■ **DIRECTIONS**:
Resume the forum thread below about converting the Cruze's rear drum brakes to discs, picking up from its final line.

■ **READING PASSAGE**:

# 4 Wheel Disc Brake Conversion???



## obermd (Mar 3, 2012)

I know we've had several people look into it but no one has followed through due to cost and difficulty. As long as your rear drums are adjusted properly (pull the hand brake up - it should reach top about 2 inches in front of the center console) the drums on this car are more than sufficient to stop the car quickly. Remember, you do have disc brakes in the front.


----------



## pandrad61 (Jul 8, 2015)

In theory you can swap the whole rear axle assembly from a crashed front cruze. Should have everything you need


----------



## goochman (Mar 20, 2015)

Before buying the Cruze I did a bit of research on Drum vs Disc. Bottom line is for normal driving Drum brakes are as good as disc brakes. Disc brakes are better at heat dispersion when you are using your brakes *alot*, otherwise you wont see much difference between the 2 with a properly adjusted drum brake.

I also believe that the braking is like 90% front, 10% rear or such?


----------



## pandrad61 (Jul 8, 2015)

more 70-30 but yah for street driving dont bother, now if you track or drive very aggressively could be good. again try to by a rear whole assembly so you have everything and you have an extra axle assembly just in case


----------



## Eddy Cruze (Jan 10, 2014)

pandrad61 said:


> In theory you can swap the whole rear axle assembly from a crashed front cruze. Should have everything you need


How would that work again, I'm not familiar with your theory?


----------



## _MerF_ (Mar 24, 2015)

■ **INFORMATION SUPPLIED**:

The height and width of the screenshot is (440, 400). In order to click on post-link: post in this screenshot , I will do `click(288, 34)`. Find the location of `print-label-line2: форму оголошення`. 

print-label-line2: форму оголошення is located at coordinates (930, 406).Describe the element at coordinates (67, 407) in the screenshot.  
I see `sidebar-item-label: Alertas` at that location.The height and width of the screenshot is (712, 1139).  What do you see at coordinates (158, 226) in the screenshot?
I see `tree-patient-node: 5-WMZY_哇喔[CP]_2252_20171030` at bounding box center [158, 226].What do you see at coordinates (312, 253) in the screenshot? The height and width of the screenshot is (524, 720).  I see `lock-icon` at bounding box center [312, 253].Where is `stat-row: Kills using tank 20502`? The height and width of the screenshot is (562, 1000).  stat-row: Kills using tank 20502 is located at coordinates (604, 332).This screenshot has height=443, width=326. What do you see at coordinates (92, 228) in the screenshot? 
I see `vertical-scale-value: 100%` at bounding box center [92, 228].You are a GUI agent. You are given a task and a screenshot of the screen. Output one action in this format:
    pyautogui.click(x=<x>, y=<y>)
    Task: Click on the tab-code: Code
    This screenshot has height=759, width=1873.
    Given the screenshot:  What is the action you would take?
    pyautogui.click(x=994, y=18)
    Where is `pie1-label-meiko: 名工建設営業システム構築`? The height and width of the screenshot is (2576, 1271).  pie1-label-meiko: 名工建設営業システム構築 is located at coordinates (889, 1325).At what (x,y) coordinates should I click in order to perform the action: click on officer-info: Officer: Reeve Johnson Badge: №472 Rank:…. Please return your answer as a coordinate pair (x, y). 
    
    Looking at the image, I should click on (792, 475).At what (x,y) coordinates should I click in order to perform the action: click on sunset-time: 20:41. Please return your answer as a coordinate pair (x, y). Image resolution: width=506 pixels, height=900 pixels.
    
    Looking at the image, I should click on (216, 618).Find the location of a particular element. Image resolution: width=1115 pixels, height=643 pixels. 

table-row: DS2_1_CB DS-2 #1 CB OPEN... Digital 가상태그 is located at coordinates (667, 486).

■ **RESPONSE TO THIS TASK**:
Yeah the biggest question I would have here is "why"? Can't imagine a scenario where this would be needed from a performance standpoint.


----------



## pandrad61 (Jul 8, 2015)

if you take the whole rear axle assembly off a cruze with disk brakes rear everything is already done. the mounting points are all lined up and you dont need to cut, weld, measure,modify but simply swap. it saves time and head aches but cost more money. at most maybe you need to adjust some brake lines


----------



## CDNCRUZIN (Nov 24, 2015)

Thanks everyone.. the main reason is that I find when I apply the brakes, I feel like Fred Flintstone lol... foot through the floor style.. they just seem so soft compared to all disc brakes. I don't intend on taking this to the track but where I drive, you need to stop on a dime thanks to the ppl around you that got their license from a crackerjack box! LOL


----------



## CDNCRUZIN (Nov 24, 2015)

it does seem like far too much work for me tho so i'll just have to get used to them I guess!


----------



## spacedout (Dec 7, 2010)

CDNCRUZIN said:


> The main reason is that I find when I apply the brakes, I feel like Fred Flintstone lol... foot through the floor style.. they just seem so soft compared to all disc brakes.


Your exactly right, if you drive a cruze with 4 wheel disc brakes its a night an day difference on the pedal feel. Unfortunately for me I have a 1LT with drums and HATE the pedal feel, makes the car feel like every GM car from the 1980's I drove. 

At least the 2016+ cruze GM has put 4 wheel disc brakes as standard.


----------



## pandrad61 (Jul 8, 2015)

to try to help run racing brake fluid like ate racing blue or motul dot4. this helps firm up the feel a bit. use semi metalic sport front brake pads to help with initial bite, the biggest factor to your brake distance is the tires. if you put some more sticky sport tires vs economy the abs can apply more pressure without lock u


----------



## CDNCRUZIN (Nov 24, 2015)

exactly spacedout... and thanks pandrad61.. i'll try that! I've got some nice rubber going on in the summer and winters are going on tomorrow so we'll see how that helps!


----------



## Eddy Cruze (Jan 10, 2014)

CDNCRUZIN said:


> it does seem like far too much work for me tho so i'll just have to get used to them I guess!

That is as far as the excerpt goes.